Petits moyens, grande cause

Historiquement, l’association Greenpeace est connue pour ses prises de parole fortes et son humour noir. Mais ces cinq dernières années, elle a peut-être été un peu noyée dans la masse. « Créée il y a plus de 50 ans, Greenpeace est l'une des ONG les plus anciennes. Même s’il n’y a pas de rapport de compétition entre les différentes ONG. Dernièrement, il y en a eu une floraison dont certaines se font plus entendre que d’autres, de par leur radicalité. L’écologie est au cœur du débat, de plus en plus d’acteurs en parlent, c’est pourquoi nous nous sommes posés afin de redéfinir le rôle de Greenpeace et par la même occasion acquérir plus de visibilité », explique Charles Flamand.
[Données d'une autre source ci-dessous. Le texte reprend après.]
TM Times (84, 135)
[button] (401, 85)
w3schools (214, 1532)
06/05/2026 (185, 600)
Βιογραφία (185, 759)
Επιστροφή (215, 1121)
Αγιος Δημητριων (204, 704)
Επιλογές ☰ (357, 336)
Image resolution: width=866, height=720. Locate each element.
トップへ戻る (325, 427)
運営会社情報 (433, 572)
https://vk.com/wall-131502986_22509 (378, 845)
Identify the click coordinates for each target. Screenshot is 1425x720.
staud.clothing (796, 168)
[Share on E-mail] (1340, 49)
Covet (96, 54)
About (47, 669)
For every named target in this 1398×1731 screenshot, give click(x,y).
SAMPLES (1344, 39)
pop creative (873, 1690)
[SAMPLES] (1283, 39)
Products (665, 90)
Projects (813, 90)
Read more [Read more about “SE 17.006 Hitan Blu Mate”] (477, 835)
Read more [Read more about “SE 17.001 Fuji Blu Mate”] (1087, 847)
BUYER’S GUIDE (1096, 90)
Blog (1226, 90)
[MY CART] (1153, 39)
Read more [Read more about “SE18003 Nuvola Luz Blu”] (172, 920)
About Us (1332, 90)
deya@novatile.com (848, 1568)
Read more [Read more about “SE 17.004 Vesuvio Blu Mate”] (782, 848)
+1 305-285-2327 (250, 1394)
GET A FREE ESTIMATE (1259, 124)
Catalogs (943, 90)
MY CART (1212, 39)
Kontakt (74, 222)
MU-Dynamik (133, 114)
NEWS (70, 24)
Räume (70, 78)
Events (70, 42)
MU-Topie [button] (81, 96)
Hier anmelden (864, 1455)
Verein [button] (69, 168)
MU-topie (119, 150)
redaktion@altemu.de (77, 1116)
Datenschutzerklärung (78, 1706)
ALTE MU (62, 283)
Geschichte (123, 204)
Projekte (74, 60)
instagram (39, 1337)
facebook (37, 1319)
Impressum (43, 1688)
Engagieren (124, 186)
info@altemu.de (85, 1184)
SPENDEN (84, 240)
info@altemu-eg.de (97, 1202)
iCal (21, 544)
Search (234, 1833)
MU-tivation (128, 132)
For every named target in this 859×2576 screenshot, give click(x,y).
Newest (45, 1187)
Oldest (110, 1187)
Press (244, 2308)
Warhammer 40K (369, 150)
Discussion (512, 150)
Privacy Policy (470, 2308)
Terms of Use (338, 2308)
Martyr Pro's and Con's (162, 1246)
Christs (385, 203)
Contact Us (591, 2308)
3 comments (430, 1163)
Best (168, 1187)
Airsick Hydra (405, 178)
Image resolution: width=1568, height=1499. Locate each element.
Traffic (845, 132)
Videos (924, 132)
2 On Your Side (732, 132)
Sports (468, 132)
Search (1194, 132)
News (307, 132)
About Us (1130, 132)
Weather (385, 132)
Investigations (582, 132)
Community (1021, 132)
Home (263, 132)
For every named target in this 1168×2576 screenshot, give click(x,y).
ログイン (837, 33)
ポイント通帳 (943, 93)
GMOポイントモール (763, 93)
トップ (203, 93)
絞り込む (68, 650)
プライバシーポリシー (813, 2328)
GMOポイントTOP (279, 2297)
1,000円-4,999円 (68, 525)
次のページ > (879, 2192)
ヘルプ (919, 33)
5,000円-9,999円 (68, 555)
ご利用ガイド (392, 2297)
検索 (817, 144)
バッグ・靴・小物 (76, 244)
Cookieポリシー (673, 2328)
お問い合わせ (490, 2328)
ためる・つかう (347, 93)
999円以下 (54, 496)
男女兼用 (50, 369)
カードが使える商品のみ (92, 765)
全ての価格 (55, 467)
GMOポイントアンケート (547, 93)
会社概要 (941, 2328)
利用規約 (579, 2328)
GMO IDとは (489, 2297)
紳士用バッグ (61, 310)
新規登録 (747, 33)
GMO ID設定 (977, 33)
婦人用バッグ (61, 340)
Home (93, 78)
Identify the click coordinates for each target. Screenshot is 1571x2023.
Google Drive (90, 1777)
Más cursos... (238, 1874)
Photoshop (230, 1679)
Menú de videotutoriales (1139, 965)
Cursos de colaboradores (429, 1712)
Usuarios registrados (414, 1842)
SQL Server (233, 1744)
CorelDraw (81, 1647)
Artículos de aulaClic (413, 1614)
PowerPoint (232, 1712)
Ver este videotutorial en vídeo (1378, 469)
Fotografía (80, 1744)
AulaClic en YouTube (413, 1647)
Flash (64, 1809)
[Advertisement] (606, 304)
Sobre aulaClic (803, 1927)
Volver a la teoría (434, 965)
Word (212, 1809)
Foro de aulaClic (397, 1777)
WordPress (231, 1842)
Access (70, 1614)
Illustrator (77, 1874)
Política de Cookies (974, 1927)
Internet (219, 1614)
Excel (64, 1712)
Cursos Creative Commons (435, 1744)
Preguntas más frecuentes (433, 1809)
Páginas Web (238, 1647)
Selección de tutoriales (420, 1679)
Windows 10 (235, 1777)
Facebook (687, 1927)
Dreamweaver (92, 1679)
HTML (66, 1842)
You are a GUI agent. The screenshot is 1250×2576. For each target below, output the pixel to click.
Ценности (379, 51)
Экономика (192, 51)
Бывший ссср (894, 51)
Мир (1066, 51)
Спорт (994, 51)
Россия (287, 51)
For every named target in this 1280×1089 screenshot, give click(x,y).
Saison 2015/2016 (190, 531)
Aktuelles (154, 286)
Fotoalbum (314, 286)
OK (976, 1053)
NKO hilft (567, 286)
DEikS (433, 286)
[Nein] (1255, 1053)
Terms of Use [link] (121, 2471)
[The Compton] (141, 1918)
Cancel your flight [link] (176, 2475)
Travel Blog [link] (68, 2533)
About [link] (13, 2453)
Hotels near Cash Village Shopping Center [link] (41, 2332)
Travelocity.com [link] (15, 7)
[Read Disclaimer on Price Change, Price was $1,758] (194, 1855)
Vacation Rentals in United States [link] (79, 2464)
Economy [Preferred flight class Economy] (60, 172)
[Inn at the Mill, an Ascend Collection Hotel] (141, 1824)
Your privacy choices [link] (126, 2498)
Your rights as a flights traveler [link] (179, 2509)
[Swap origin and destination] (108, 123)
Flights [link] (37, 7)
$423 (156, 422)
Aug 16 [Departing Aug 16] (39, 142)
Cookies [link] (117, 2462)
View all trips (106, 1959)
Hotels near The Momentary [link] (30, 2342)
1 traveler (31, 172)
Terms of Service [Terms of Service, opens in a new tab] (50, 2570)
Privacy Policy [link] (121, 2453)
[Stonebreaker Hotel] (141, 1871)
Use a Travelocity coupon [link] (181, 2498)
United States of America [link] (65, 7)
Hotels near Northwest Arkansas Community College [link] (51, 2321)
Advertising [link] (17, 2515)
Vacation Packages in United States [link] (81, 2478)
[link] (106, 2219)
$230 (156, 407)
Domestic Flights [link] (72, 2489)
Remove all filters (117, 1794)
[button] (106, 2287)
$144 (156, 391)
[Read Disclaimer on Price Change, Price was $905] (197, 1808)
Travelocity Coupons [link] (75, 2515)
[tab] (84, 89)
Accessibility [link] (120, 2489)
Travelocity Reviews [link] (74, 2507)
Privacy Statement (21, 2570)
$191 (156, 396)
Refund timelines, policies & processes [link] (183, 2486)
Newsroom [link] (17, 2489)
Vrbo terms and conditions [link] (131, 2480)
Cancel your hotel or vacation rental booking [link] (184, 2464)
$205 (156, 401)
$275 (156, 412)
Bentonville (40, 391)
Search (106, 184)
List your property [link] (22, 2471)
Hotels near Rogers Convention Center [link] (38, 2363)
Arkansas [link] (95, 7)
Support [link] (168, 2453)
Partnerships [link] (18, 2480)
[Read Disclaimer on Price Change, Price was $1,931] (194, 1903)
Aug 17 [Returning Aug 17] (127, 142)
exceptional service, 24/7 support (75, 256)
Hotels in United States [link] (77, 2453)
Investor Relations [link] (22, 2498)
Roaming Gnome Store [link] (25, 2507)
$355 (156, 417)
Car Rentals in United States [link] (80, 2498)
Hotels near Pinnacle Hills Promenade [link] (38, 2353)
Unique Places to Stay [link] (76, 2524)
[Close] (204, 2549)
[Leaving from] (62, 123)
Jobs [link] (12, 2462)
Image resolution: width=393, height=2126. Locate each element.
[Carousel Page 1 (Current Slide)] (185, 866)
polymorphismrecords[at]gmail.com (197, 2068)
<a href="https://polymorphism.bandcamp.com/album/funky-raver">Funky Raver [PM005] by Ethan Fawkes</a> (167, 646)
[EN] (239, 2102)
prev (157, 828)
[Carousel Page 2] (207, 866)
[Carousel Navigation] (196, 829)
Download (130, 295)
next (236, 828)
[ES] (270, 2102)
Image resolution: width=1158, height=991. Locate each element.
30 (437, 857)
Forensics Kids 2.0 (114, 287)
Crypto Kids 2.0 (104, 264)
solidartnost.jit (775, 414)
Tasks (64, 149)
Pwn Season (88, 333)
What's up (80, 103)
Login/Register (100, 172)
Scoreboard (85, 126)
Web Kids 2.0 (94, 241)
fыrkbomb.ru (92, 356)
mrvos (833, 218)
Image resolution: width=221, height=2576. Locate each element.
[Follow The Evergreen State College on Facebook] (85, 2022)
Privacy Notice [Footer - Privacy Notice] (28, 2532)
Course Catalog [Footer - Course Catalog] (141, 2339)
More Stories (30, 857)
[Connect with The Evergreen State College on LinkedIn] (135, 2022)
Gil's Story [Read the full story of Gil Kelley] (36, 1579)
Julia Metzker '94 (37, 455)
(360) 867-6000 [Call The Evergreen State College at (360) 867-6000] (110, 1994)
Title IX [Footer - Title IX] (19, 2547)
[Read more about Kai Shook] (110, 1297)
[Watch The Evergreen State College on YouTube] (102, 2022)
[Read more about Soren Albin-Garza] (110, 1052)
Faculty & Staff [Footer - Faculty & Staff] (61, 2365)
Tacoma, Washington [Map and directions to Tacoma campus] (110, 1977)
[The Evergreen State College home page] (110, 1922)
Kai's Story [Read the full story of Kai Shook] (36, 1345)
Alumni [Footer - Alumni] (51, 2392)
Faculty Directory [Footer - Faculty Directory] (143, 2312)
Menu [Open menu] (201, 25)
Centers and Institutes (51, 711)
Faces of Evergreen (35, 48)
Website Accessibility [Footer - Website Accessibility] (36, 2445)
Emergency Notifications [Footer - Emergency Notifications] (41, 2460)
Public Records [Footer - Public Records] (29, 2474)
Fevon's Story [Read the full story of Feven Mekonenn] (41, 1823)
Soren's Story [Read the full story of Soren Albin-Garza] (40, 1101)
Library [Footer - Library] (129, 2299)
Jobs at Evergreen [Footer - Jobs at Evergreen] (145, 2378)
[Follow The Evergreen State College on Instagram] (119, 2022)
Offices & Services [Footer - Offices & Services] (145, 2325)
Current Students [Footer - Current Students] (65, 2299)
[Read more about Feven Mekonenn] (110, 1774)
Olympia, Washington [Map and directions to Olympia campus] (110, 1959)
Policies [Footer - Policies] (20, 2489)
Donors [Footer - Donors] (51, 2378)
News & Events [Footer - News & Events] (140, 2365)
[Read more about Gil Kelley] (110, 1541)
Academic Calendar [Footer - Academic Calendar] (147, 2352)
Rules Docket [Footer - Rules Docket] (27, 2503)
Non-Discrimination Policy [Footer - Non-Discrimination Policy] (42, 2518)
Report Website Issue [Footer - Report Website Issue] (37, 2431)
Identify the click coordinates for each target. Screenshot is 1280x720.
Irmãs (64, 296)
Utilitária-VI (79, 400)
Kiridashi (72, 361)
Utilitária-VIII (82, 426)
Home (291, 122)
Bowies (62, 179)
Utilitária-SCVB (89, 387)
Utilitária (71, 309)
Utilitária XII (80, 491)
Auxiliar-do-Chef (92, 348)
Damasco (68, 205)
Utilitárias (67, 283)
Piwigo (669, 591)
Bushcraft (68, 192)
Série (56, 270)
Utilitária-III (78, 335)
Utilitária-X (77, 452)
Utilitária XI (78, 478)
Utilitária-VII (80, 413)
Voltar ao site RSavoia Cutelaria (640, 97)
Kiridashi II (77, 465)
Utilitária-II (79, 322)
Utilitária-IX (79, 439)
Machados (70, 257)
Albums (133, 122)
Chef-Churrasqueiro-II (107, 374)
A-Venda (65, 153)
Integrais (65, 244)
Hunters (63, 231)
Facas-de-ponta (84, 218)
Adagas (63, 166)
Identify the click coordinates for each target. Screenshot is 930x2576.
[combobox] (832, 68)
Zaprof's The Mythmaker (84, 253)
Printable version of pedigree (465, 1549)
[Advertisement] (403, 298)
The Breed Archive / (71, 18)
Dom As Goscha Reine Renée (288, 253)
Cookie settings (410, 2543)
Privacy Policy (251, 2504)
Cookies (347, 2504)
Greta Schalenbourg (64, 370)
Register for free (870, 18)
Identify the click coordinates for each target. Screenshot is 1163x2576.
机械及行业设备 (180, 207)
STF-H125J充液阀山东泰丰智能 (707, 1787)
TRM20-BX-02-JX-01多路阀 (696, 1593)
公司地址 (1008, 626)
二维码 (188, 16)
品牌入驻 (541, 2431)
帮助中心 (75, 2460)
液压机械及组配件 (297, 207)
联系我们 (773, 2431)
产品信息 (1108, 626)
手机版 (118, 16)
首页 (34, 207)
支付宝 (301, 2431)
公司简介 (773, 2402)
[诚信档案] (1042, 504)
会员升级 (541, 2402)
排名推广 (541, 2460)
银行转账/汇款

Malgré un budget serré et par conséquent des moyens limités, l’agence, pour l’occasion également boîte de production, a décuplé ses efforts créatifs pour sortir une campagne digne des grosses productions. Dans son carnet d’adresses, elle avait le réalisateur Alexandre Courtes, à l’origine de la série Au service de la France. Également à l’œuvre pour le choix du casting, elle a misé sur des références issues du milieu du cinéma plutôt que de la pub. « Le sujet de l’"acting" était important. Avec un format aussi court, il faut comprendre très vite le sujet, d’où notre sélection de comédiens de théâtre et de cinéma. En revanche, nos effets spéciaux sont très artisanaux », dévoile Gloria Amzallag, directrice de clientèle chez La Chose. « Après des dizaines de tests, nous avons trouvé un faux pétrole à la texture parfaite, réalisé à partir de produits écologiques, non toxique pour les acteurs. Pour réaliser la scène de la bouée flamand rose qui engloutit notre comédien, cinq personnes étaient en apnée dans la piscine pour le tirer. Toujours dans ce film, pour faire voler le sac plastique de manière bien nette, nous avons trouvé une énorme canne à pêche pour le manier. Évidemment, pour le tournage du film sur la déforestation, nous tenons à préciser qu’aucun arbre n’a été maltraité, ce sont des arbres récupérés en déchèterie. » Si l’image est largement maîtrisée, la bande-son l’est tout autant. L’agence a fait le choix du compositeur indépendant Solal Tong-Cuong et du studio Gum pour proposer une composition originale dans chaque film. Elle reprend les codes des films de genre et fait la transition au moment où les datas arrivent sur l’écran, venant appuyer la gravité des faits.

Formats social media

Toujours dans une logique d’économie et d’écoresponsabilité, le tournage a eu lieu dans le sud-ouest de la France, à Hossegor, où les trois films ont été tournés en deux jours, fin septembre. « C’était très intense, nous étions 35 sur le set et tout le monde a volontairement mis la main à la pâte, même les clients », rapporte Gloria Amzallag. Derrière tous ces partis pris, il y a évidemment une volonté de créer de la viralité et d’engager la conversation. Les bureaux internationaux de Greenpeace pourraient d’ailleurs reprendre les films. En effet, avec ce format 20 secondes, cette campagne est « réseau social friendly » et donc très facile à relayer. À l’heure actuelle, « Total Love » est le film qui rencontre le plus gros succès sur les réseaux. La rédaction avoue également avoir un petit faible pour cette rom-com noire. Et pour tirer le fil de la confidence, l’agence nous révèle qu’elle rêvait secrètement depuis un moment de travailler avec l’association. En plus d’adhérer à ses idées, La Chose a reçu de la part de l’association une liberté créative totale et cette possibilité de prendre parti. Une aubaine dans ce milieu où la communication est parfois cloisonnée.